Шествие наше медленно подвигалось к заставе, а фельдъегерь, нас сопровождавший, шел по деревянному тротуару с какой-то женщиной, горько плакавшей и об чем-то с ним говорившей. Но вдруг фельдъегерь сказал: «Прощай!» — прыгнул в мои сани, крикнул: «Пошел!» И мы пустились во все лопатки. Это было 28 февраля 1827 года, после двухлетнего заключения и всевозможных переворотов жизни нашей… Мне на душе стало как-то легко и весело, а легкий ветерок освежал мое лицо, дышавшее так долго смрадным воздухом каземата. Мало-помалу я стал знакомиться с моим сопутником и, по обыкновению, начал с вопроса, как его зовут, и назвал себя, потом осведомился, не жена ли его провожала? «Нет, сестра, нас двое на свете, мы сироты и сердечно любим друг друга. Она такая добрая, плакала и просила меня беречь вас, несчастных». — «Вижу, — сказал я, — что вы из доброго семейства. Бог наградит вас за добрые чувства ваши…»
Не знаю, отчего это во всю дорогу эту меня не покидала мысль, что нас везут в Шлиссельбург, где мне придется высидеть мок 12 назначенных лет. По всему видно, что новый император не слишком-то придерживается законов, — ну, как ему вздумается сыграть с нами такую штуку? Полковника Батенькова суд приговорил на 15 лет в каторгу с нами вместе; но его оставили в крепости, в которой он просидел 22 года. В своем месте я буду об нем говорить.

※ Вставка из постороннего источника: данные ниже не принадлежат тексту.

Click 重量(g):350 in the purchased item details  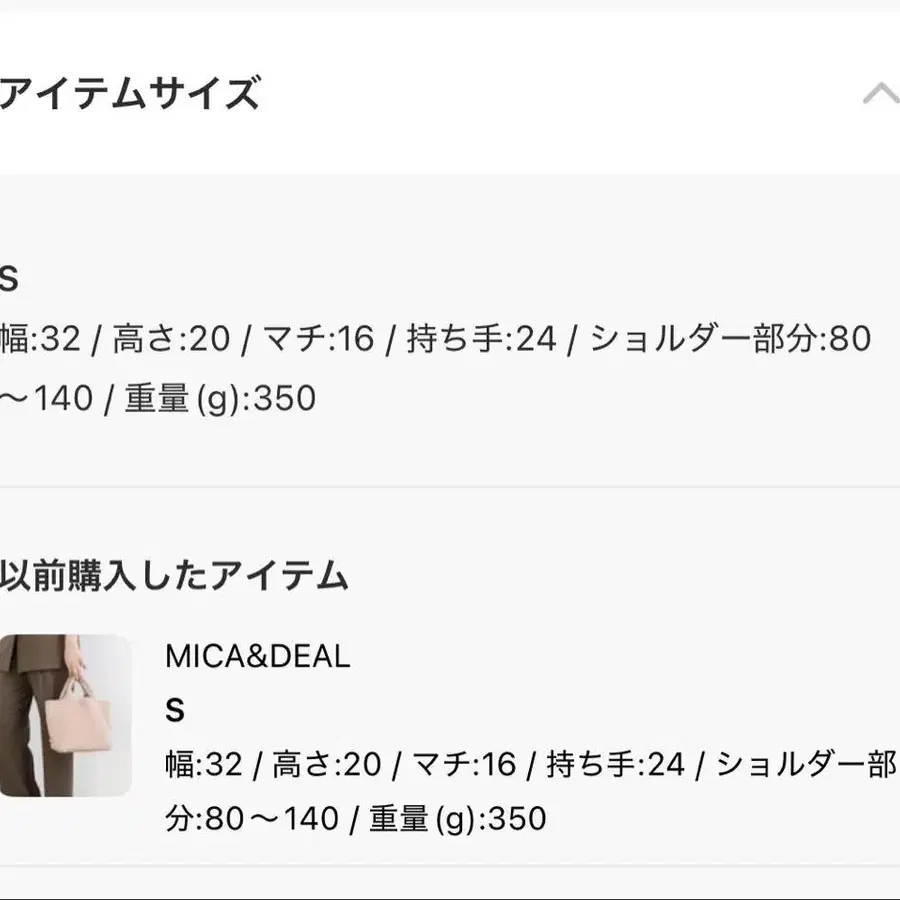(457, 818)
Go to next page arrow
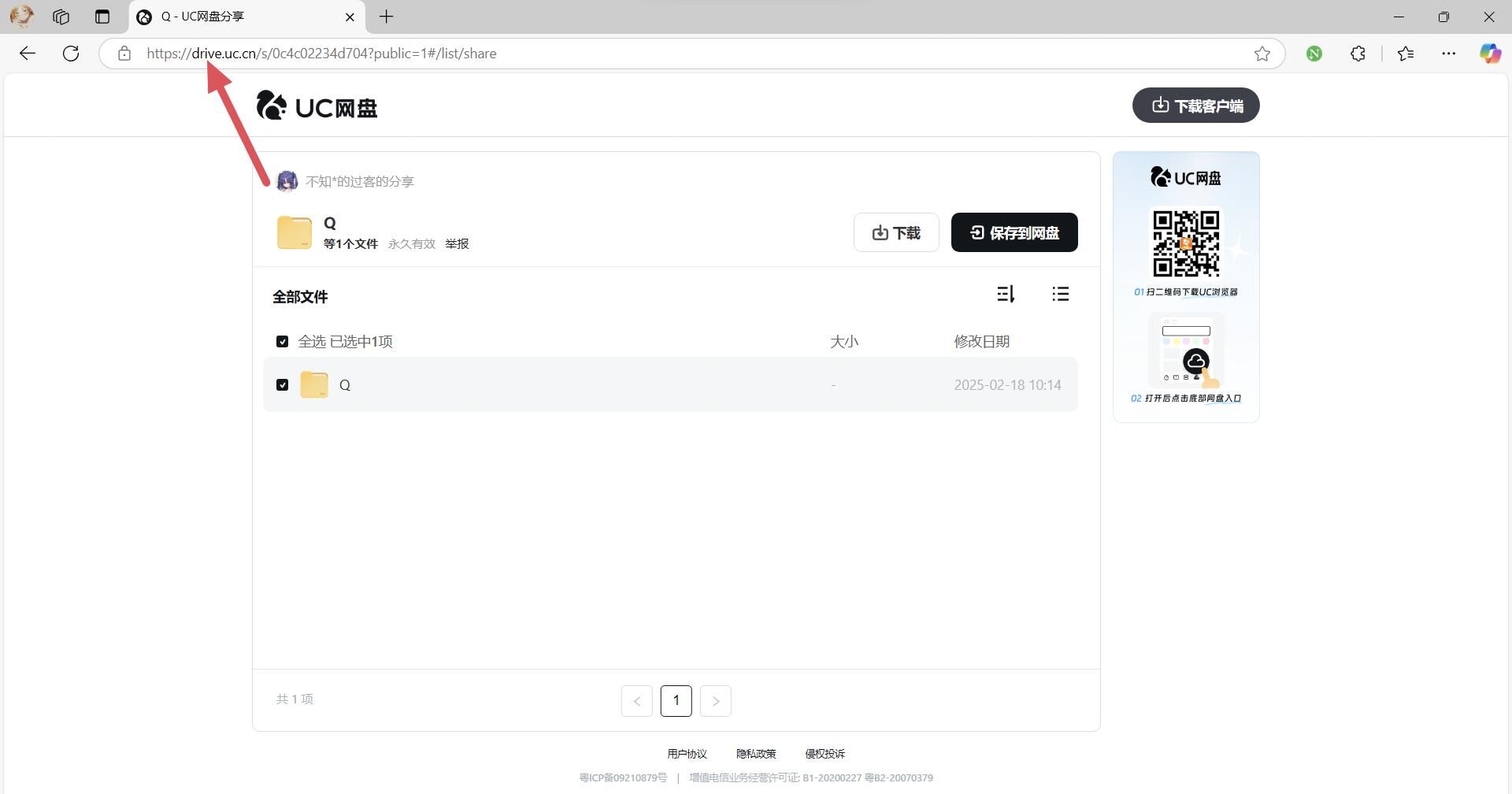The image size is (1512, 794). [x=715, y=701]
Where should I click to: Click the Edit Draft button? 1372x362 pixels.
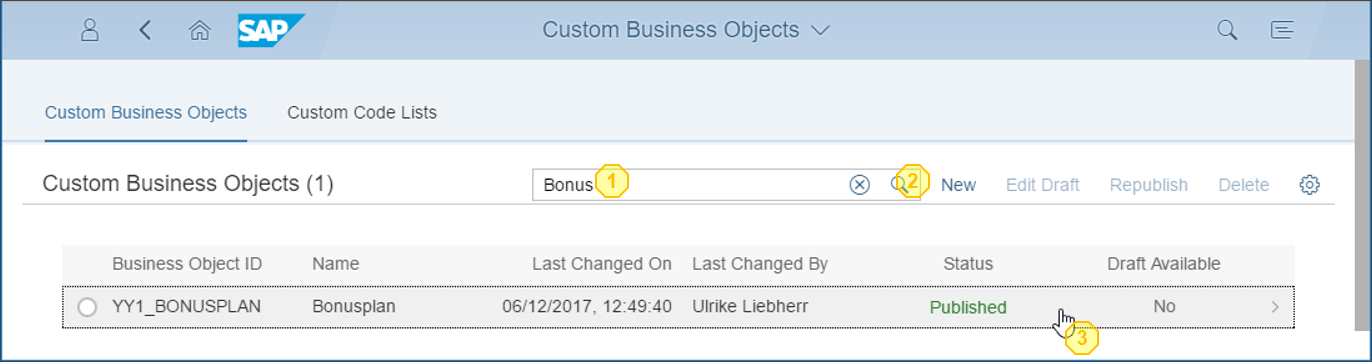click(x=1042, y=185)
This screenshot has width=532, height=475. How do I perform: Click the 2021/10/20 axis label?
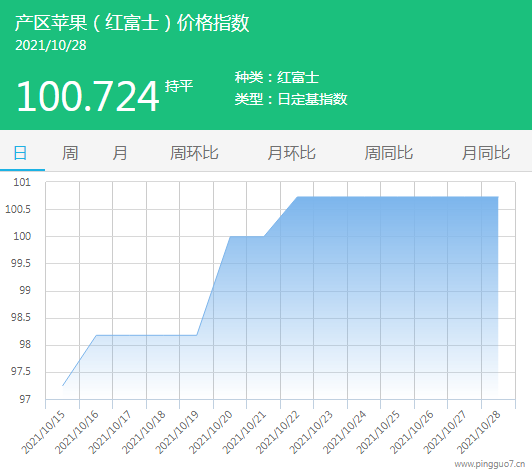tap(211, 433)

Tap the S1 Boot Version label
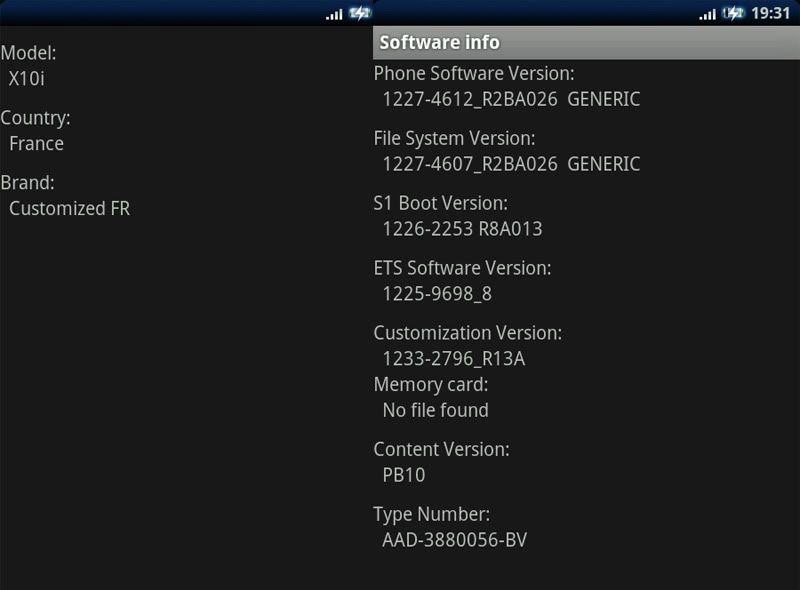click(x=441, y=203)
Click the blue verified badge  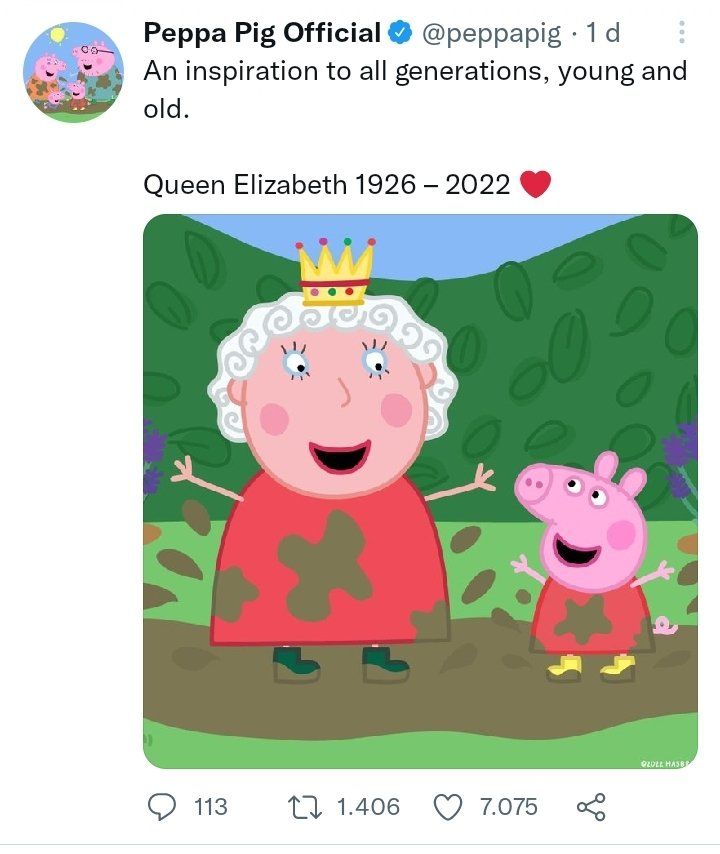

Я не выдержал и спросил с некоторым страхом моего собеседника: «Скажите, ради бога, вы везете нас в Шлиссельбург?» — «Нет», — сказал он, и я перекрестился… я уже испытал, что значит высидеть без солнца, без воздуха. Бывали примеры, что многие не выносили этого строгого заключения и сходили с ума. Я уверен, что и со мной было бы то же.
Не помню, на какой станции, на половине дороги, с левой стороны, зачернелись стены крепости Шлиссельбурга. С большой дороги идет поворот, и ямщики, зная, какого рода пассажиров везут, невольно сдержали лошадей, думая получить приказание везти нас туда, но фельдъегерь крикнул с моих саней передовой тройке: «Прямо в город на станцию», и мы промчались мимо страшных стен. На станции все мы сошлись с нашим приветливым сопутником, заказали ужин и, гремя цепями, однако ж, весело провели время. Перед рассветом мы пустились дальше в далекий путь. Тогда же мы узнали о строгой инструкции, полученной фельдъегерем насчет нас. Вот главные ее пункты: две ночи ехать, на третью ночевать; не позволять нам иметь ни с кем ни малейшего сообщения; кормить нас на деньги, отпущенные правительством, на каждого по 75 рублей ассигнациями; не давать нам отнюдь никакого вина, ни даже виноградного, в каждом губернском городе являться к губернатору и в случае болезни кого-либо из нас оставлять больного на попечение губернатора.